## Task
Output the data below only from the line containing "Task: Open more" up to and including the line containing "The width and", exact and with the pictures left out.

## Records to process
--- --- ---

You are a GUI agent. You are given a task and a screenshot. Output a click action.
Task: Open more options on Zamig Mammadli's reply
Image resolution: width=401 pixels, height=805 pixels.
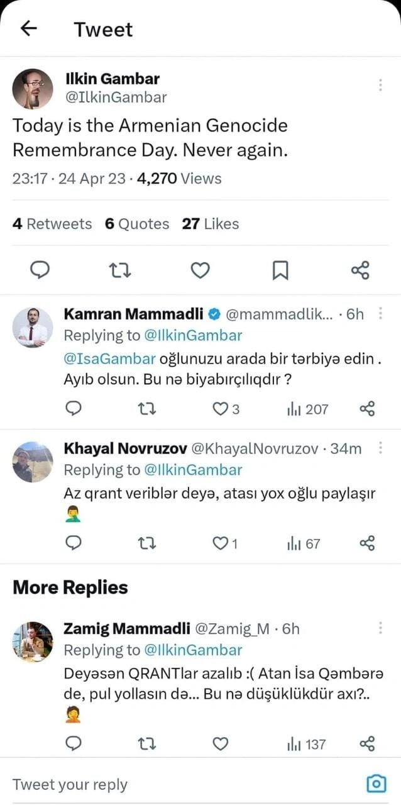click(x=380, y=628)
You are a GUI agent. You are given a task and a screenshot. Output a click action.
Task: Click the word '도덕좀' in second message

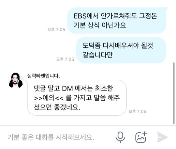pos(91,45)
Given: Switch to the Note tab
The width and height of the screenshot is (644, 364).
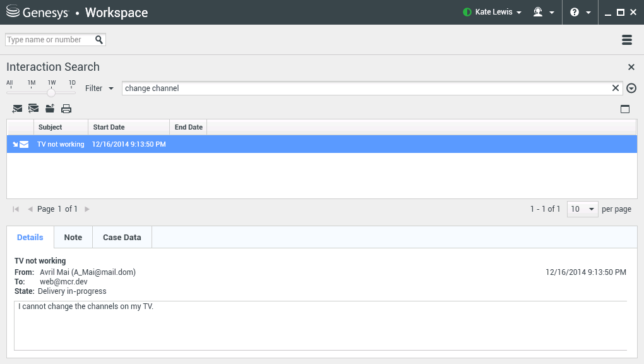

--- --- ---

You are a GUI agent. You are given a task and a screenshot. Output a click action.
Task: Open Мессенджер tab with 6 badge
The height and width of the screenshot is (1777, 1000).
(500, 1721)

--- --- ---

## Response
Task: Open more options on Zamig Mammadli's reply
Image resolution: width=401 pixels, height=805 pixels.
click(x=380, y=628)
You are a GUI agent. You are given a task and a screenshot. Output a click action.
Task: Click the word '도덕좀' in second message

pos(91,45)
Given: Switch to the Note tab
The width and height of the screenshot is (644, 364).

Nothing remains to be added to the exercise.